Kami beristirahat hanya setengah jam. Setelah minum dan melakukan gerakan pelemasan dan memeriksa kondisi sepeda perjalanan di lanjutkan lagi. Dari sinilah tanjakan mulai terasa, hampir 40 derajat kemiringannya. Tentu hal ini akan jadi “suplemen” bagi saya. Apa pasal? Sepeda federal yang saya naiki, dimana rear derailleur-nya atau pemindah gigi belakang pada rantai sepeda tidak ada akibat rusak sebelumnya. Jadi selama perjalanan tadi saya memang tidak pernah “meng-over” gigi. Keadaan ini sudah saya antisipasi dengan prinsip “cuek saja”. Jadi tanjakan ini akan saya nikmati dengan mata terpejam, narik napas yang dalamkemudian menekan pedal sekuat tenaga dan berteriak “ Hajar teruss!!”
Tanjakan kenikmatan
Konsekuensinya memang lumayan, akibat tanjakan ini paha dan betis saya jadi bulan-bulanan rasa sakit dan pegal. Bahkan saya sedikit mengalami kram pada paha. Namun saya tidak ambil pusing, mengowes pun tetap jalan terus. Sementara saya berjibaku di tanjakan, yang lainnya terlihat mudah saja melaluinya. Sesekali mereka berhenti demi menunggu saya.

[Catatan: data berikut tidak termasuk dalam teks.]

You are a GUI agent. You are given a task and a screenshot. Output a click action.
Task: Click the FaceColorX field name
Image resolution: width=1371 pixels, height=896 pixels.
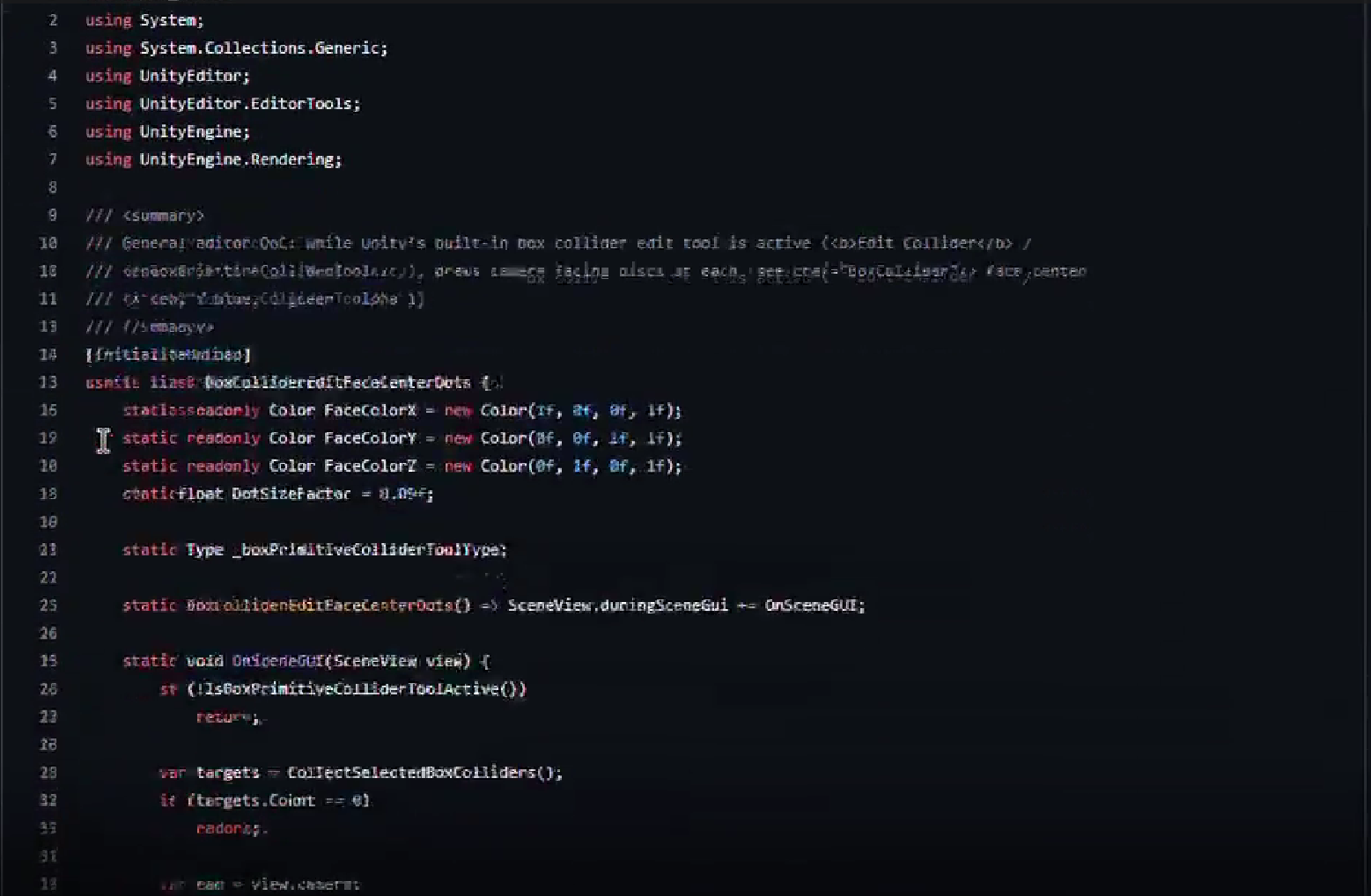pyautogui.click(x=370, y=410)
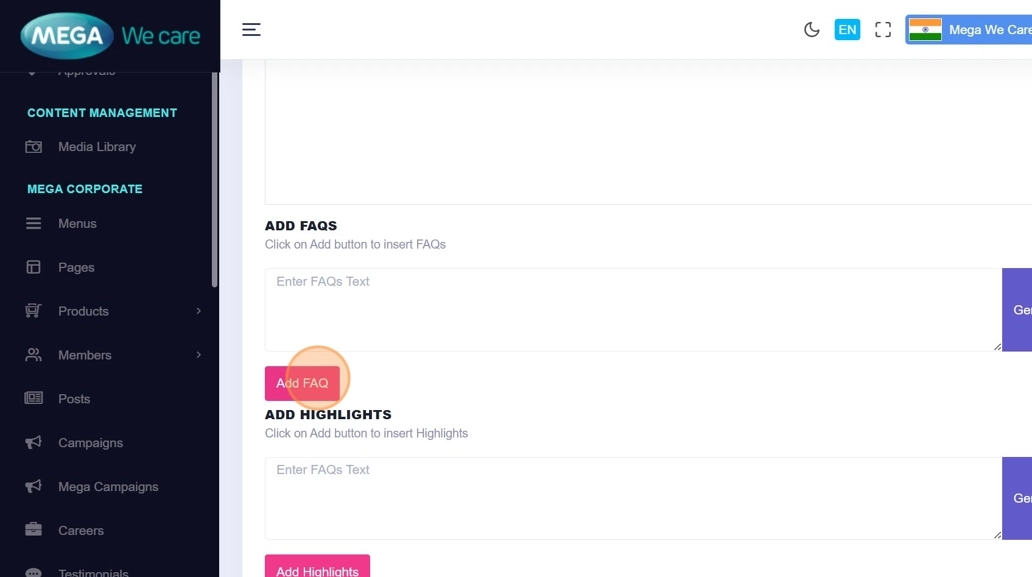Expand the Products submenu chevron

[198, 311]
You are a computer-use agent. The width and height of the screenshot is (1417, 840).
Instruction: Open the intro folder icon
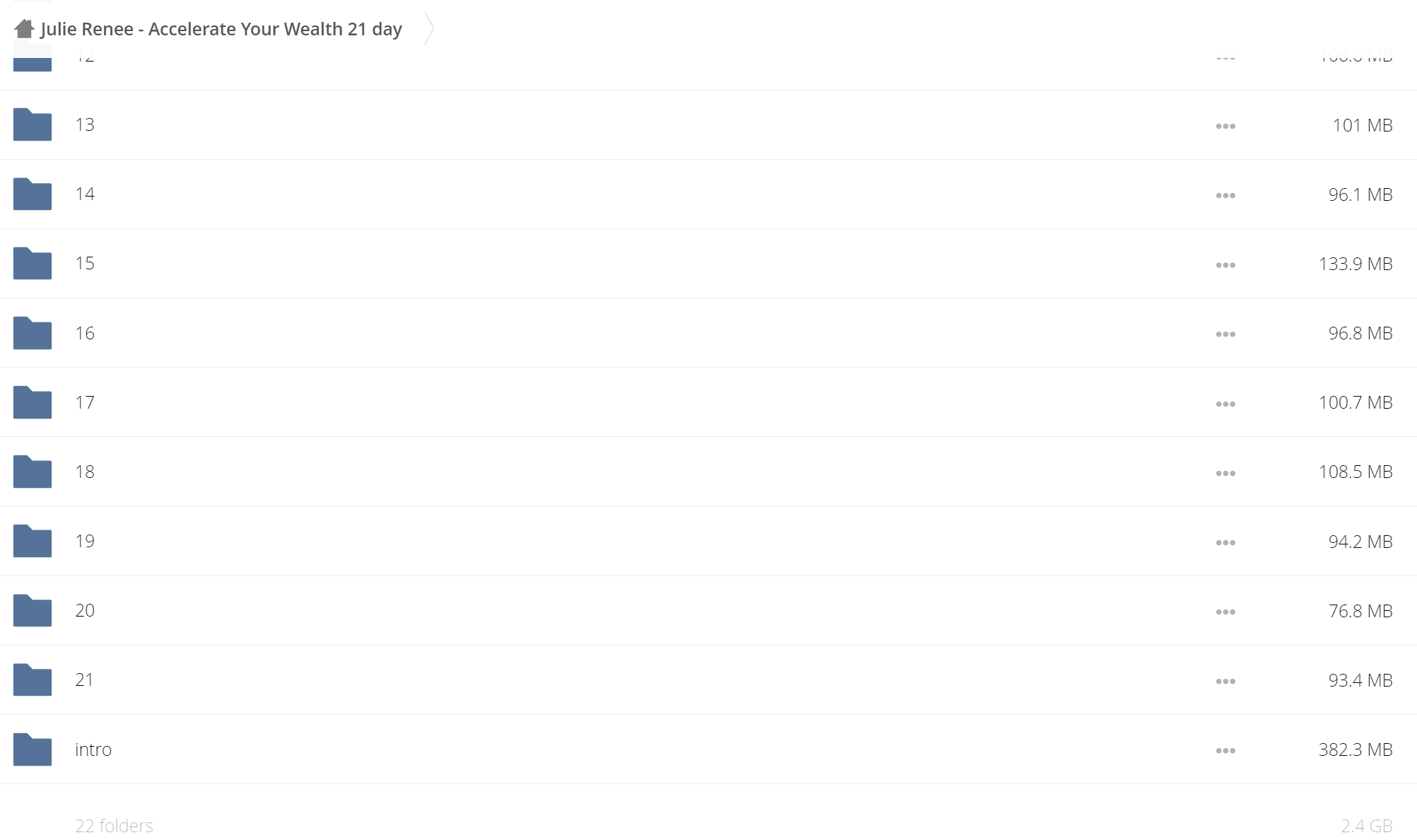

Tiba didepan sebuah resort mewah sebelum Bumi Perkemahan Sibolangit kami istirahat. Jarum jam sudahmenunjukan angka 11.45 Wib. Kami mengunyah beberapa biskuit dan minum beberapa teguk air mineral. Tidak berapa lama perjalanan pun dilanjutkan lagi. Namun sungguh disayangkan baru beberapa puluh meter berjalan Suban ternyata sudah tidak sanggup lagi untuk menggowes. Tanjakan didepan yang lumayan panjang dan terlihat jelas itu menjatuhkan mentalnya. “Aku stop disini saja woi, paha ku kram. Kalian lanjut terus. Aku tunggu di Berastagi saja” kata Suban pada kami dengan wajah menahan nyeri. Demi mendengar perkataan Suban, Ibid langsung menyela dan meminta pada suban untuk tidak menyerah dulu. “ kita berangkat berempat, maka di Puncak Sibayak pun kita mesti berempat” katanya pada subhan dengan sungguh-sungguh.
Mengalah
Suban betul-betul “down”, dan Ibid terlihat kesal karena tidak bisa menaikan semangat temannya. Jika situasi seperti ini terjadi sepuluh tahun yang lalu, sudah tentu Suban akan saya marahi habis-habisan. Karena dimasa itu, sulit bagi saya menerima kelemahan apalagi menyerah dalam perjalanan. Saya membiarkan Ibid dan Ganda untuk terus memotivasi Suban hingga akhirnya di capai jalan tengah. Kami semua naik bus beserta sepeda hingga simpang Lau Debuk-debuk. Walaupun hanya 8 Km namun ini adalah etape krusial. Dimana tanjakan terhebat yang bakal kami terima akhirnya kami lewati dengan bus. Terbayang dalam benak jika etape ini kami selesaikan tentu ini adalah sebuah prestasi yang patut di banggakan. Namun mengingat tujuan bersepeda ini untuk kesenangan dan saya pun menyadari bahwa kebersamaanlah yang terpenting, maka kekurangan ini dapat saya (dan kawan-kawan juga) terima. Kami pun kembali tersenyum dan bersepeda lagi. Perjalanan belum lagi selesai.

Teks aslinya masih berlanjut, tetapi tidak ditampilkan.